» Given entries

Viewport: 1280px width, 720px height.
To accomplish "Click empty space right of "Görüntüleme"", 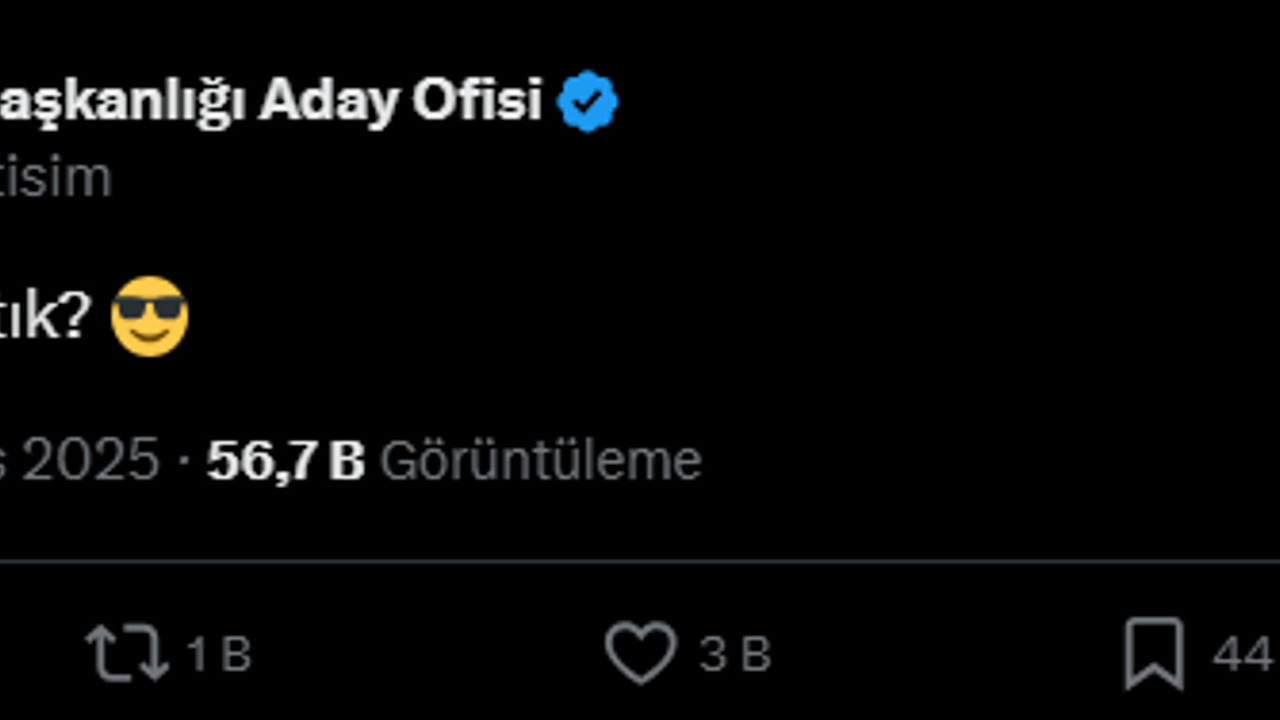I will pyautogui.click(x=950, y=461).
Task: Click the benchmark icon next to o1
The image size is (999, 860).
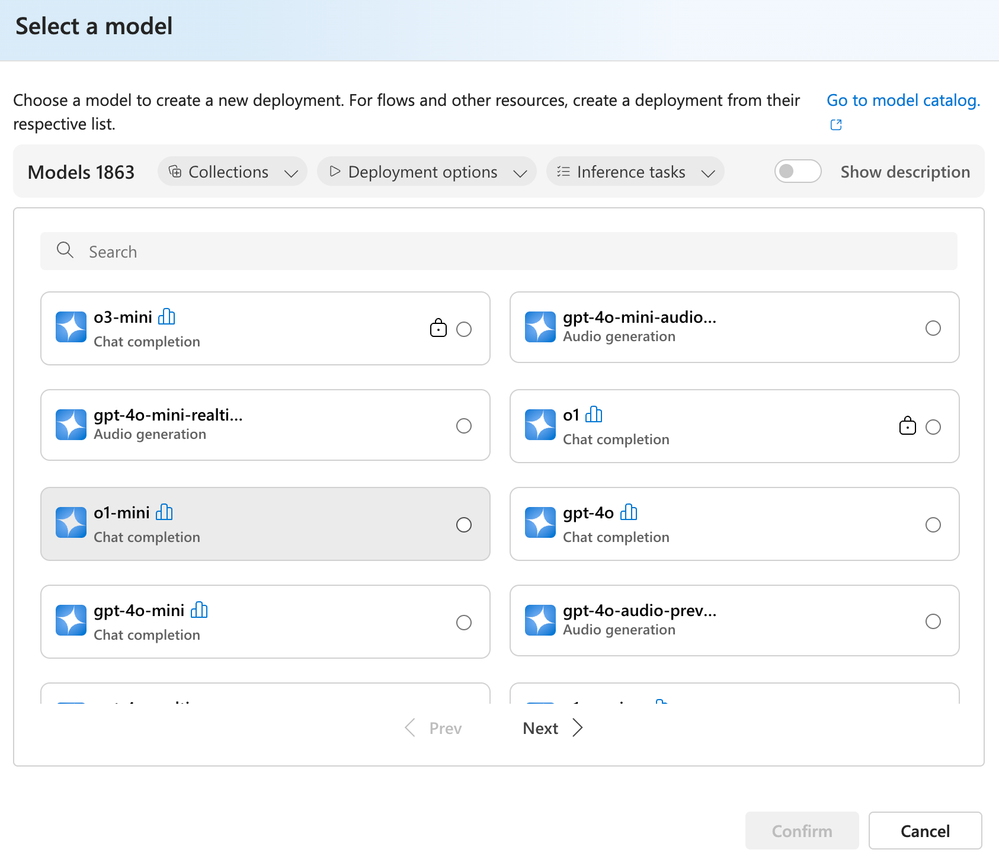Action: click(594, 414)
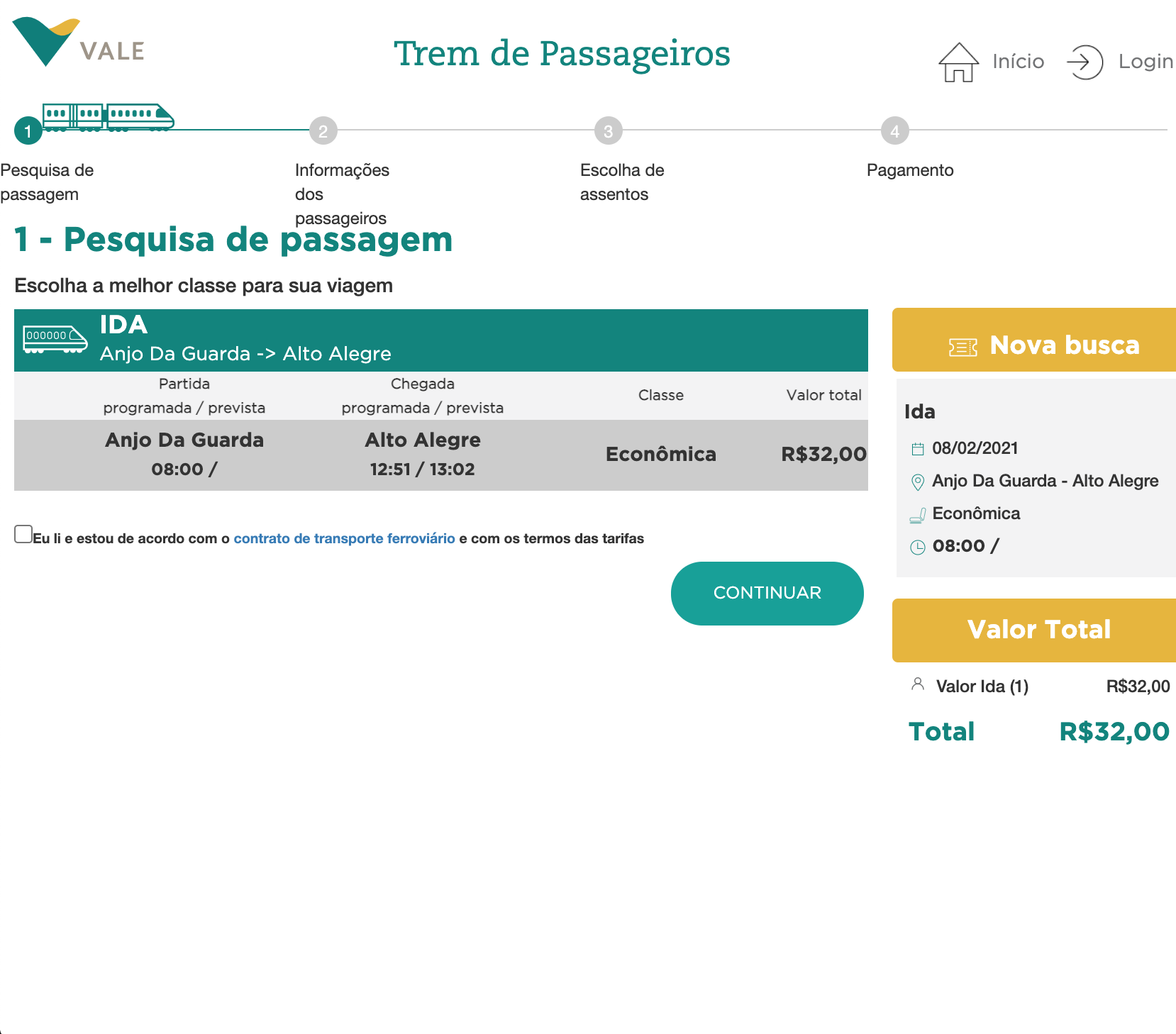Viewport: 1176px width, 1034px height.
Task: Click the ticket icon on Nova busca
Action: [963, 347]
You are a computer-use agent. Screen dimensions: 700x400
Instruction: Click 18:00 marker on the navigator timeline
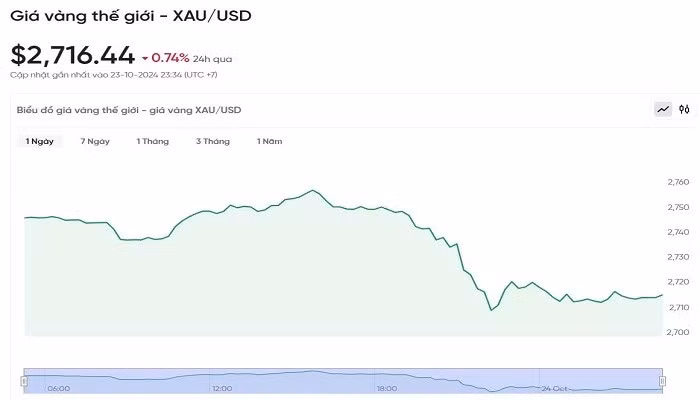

» Your instructions
Begin with the line holding "Task: Click the benchmark icon next to o1" and end with the last line of the listing. Reproduce each of those lines exactly, and leave every picture out.

» Your solution
Task: Click the benchmark icon next to o1
The image size is (999, 860).
Action: click(594, 414)
Viewport: 1176px width, 1034px height.
Task: Click the ticket icon on Nova busca
Action: [963, 347]
You are a computer-use agent. Screen dimensions: 700x400
Instruction: Click 18:00 marker on the navigator timeline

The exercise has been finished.